'Yes, I know; I understand,' Jerrie replied, 'I saw it in her face yesterday. She has tired herself out for me, and if she dies I shall hate the room forever.'
'But she will not die; that is nonsense,' Tom began when he was interrupted by Mrs. Crawford, who called out:
'Oh, Jerry, here is Billy Peterkin, with his hands full. What shall I do with him?'
Dashing away her tears, Jerry replied:
'Send him in here, of course.'
In a few moments the dapper little man was in the woodshed, with a large bouquet of hot-house flowers in one hand and a basket of delicious black-caps in the other. For a moment he stood staring first at Tom on the wooden chair glaring savagely at him, and at Jerrie by the washtub with the traces of tears on her face—then, with a wind of forced laugh, he said:
'Be-beg pardon, if I in-tr-trude.
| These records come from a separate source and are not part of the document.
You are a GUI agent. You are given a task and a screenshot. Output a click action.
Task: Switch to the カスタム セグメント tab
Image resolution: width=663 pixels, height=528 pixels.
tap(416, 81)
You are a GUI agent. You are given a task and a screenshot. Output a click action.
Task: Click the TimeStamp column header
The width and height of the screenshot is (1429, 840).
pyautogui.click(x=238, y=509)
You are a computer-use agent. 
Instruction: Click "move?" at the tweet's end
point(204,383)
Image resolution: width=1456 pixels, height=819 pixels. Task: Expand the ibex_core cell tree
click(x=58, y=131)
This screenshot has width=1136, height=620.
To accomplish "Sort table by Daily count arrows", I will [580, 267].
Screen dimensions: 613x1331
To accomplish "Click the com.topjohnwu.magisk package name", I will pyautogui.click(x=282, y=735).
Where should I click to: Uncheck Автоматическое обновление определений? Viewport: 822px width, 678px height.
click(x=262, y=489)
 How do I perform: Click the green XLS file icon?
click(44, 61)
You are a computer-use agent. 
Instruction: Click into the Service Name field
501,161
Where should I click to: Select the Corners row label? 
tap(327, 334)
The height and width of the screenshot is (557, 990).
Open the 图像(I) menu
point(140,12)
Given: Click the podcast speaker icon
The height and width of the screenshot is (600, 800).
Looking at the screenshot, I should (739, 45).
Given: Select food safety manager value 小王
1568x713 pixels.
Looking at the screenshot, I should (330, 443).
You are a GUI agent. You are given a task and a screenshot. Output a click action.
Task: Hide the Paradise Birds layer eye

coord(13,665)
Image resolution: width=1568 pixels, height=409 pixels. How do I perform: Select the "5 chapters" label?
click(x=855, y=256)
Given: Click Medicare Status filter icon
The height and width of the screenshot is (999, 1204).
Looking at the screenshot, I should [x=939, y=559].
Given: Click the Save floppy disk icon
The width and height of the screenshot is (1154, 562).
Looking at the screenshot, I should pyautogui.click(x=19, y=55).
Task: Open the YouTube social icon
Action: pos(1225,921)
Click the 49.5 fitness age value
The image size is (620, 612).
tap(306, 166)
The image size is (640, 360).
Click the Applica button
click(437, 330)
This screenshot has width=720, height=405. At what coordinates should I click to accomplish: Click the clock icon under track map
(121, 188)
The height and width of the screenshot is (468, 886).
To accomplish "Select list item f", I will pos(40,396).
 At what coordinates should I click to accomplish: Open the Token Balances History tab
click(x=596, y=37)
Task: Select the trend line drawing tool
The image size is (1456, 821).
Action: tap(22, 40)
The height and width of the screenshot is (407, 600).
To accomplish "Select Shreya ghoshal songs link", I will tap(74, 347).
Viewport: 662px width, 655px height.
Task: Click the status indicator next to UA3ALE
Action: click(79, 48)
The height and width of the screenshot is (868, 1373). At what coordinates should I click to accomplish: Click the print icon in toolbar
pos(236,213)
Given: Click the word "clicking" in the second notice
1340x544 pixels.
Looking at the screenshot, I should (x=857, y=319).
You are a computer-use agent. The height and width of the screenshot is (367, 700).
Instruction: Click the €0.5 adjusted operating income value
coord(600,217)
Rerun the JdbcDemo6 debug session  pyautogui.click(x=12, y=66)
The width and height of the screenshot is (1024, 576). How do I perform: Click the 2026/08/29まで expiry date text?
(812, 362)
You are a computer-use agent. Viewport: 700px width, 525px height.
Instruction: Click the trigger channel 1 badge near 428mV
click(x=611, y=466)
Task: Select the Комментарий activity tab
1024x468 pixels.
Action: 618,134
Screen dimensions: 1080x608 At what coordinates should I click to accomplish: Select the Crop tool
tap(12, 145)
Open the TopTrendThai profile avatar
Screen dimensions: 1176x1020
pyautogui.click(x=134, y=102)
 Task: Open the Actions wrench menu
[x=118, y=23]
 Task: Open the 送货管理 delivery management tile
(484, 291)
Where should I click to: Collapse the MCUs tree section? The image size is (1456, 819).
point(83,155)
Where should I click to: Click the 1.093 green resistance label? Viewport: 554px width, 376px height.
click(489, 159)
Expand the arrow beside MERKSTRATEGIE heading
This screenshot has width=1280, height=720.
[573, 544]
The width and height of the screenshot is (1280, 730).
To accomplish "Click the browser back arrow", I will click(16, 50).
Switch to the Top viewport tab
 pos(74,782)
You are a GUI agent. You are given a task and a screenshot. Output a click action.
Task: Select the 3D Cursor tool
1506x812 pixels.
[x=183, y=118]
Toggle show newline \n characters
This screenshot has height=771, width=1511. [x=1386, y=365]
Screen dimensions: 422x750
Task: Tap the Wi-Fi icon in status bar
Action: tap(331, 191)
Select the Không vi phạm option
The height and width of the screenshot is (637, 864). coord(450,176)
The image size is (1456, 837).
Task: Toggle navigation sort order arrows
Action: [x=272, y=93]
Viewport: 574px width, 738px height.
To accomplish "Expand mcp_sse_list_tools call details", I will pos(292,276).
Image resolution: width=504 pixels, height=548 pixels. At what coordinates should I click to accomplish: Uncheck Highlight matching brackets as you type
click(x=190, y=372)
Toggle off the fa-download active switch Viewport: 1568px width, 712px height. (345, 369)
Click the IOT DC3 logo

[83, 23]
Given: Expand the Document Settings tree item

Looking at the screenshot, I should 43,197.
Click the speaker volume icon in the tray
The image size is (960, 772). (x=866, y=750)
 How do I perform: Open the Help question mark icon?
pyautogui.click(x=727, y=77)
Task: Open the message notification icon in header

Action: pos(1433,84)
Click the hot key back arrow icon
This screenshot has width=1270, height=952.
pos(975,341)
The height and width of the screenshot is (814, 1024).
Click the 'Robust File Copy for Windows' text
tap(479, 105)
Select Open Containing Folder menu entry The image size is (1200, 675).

Looks dusedly like l-love in a t-t-tub.'
'And if it is, you have knocked the bottom out,' Tom said, with a sneer. Both jokes were atrocious, but they made Jerrie laugh, which was something. She was glad on the whole that Billy had come, and when he offered her the berries and the flowers, she accepted them graciously, and bade him sit down, if he could find a seat.
'Here is one on the wash bench,' she said, 'or, will be when I have emptied the tub;' and she was about to take up the latter, when Billy sprang to her assistance and emptied it himself, while Tom sat looking on, chaffing with anger and disgust.